[START OF Dataset records]

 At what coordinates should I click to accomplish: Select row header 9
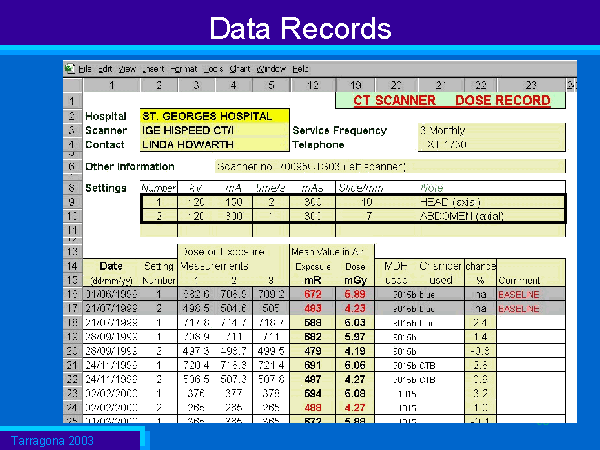[72, 201]
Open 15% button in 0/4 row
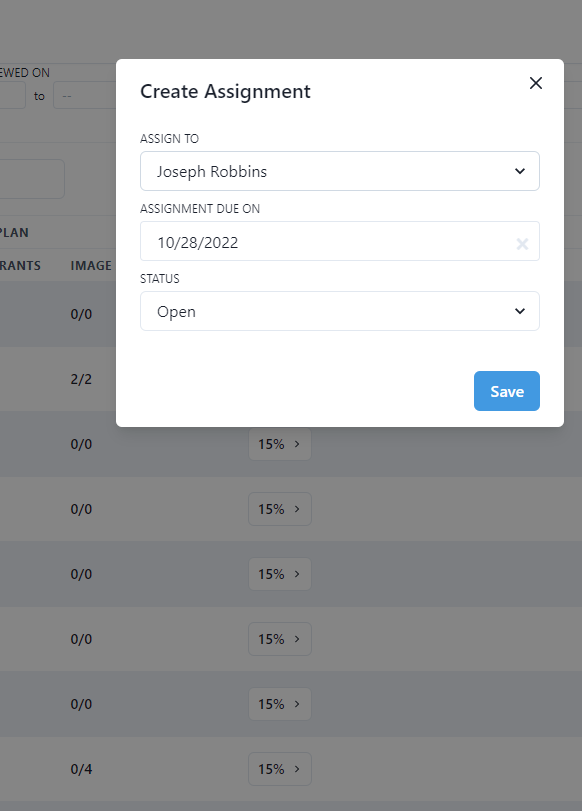The width and height of the screenshot is (582, 811). (x=280, y=769)
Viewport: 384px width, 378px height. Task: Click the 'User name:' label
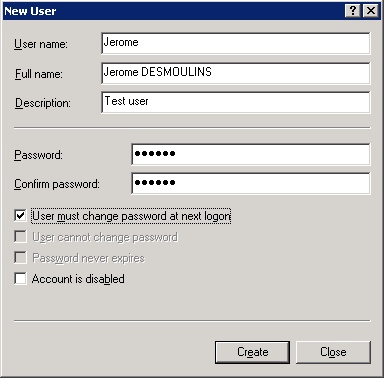coord(41,44)
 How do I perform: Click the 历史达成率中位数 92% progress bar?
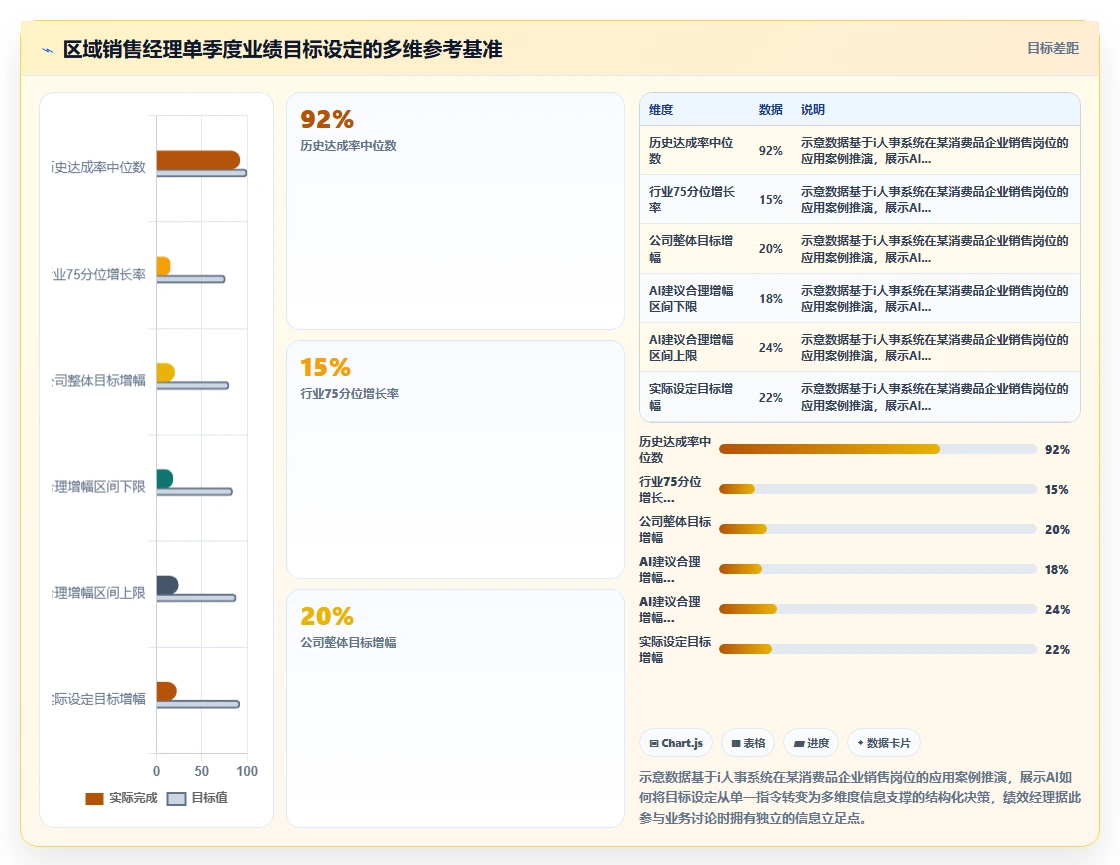pos(878,449)
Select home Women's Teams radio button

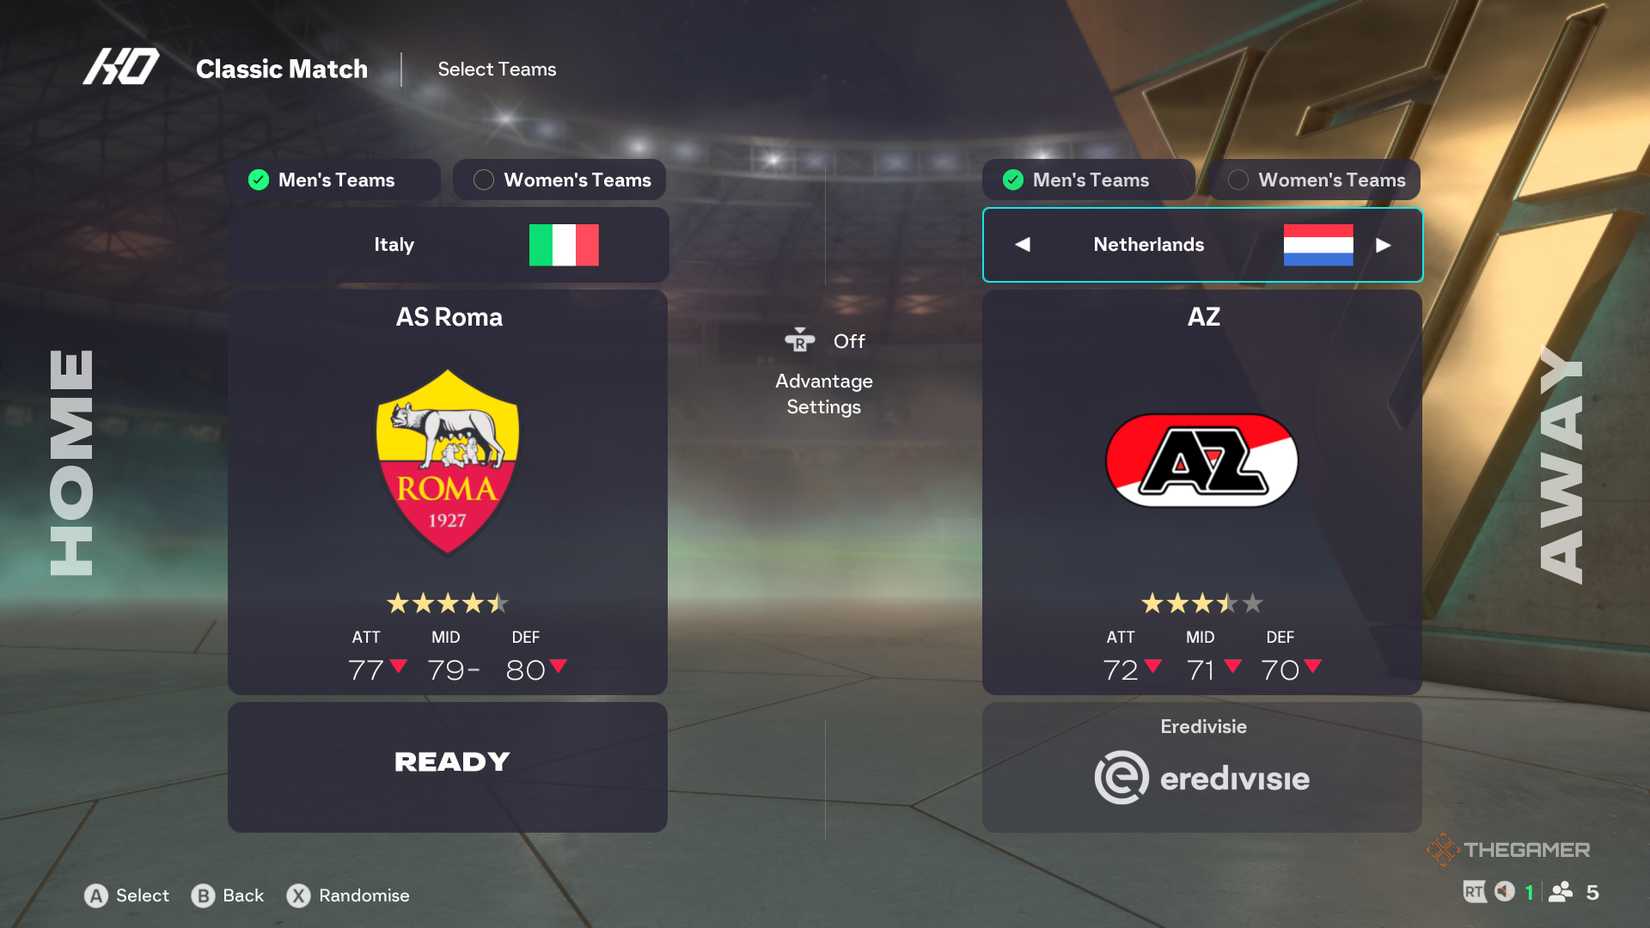(484, 180)
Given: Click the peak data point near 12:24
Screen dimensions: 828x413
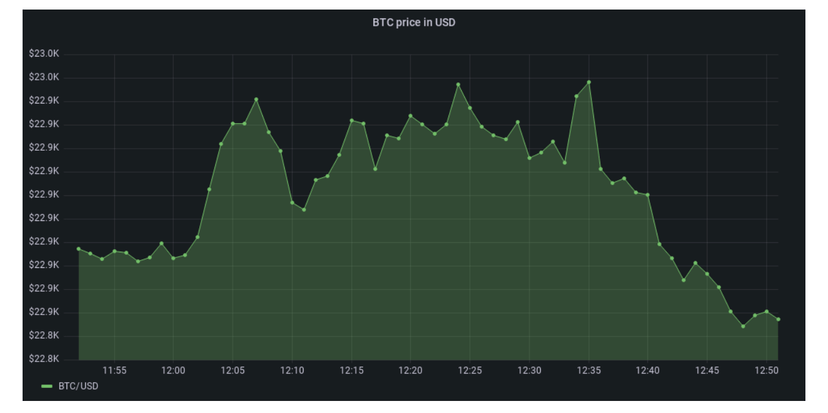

[END OF Dataset records]

• Your instructions:
Write out the data word for word, starting from the beginning of the data and continuing through the line that contains "pos(878,449)". Omit the pictures from your copy.

• Answer to this exercise:
 At what coordinates should I click to accomplish: Select row header 9
[72, 201]
Open 15% button in 0/4 row
The width and height of the screenshot is (582, 811). (x=280, y=769)
Viewport: 384px width, 378px height. Task: Click the 'User name:' label
coord(41,44)
 How do I perform: Click the 历史达成率中位数 92% progress bar?
pos(878,449)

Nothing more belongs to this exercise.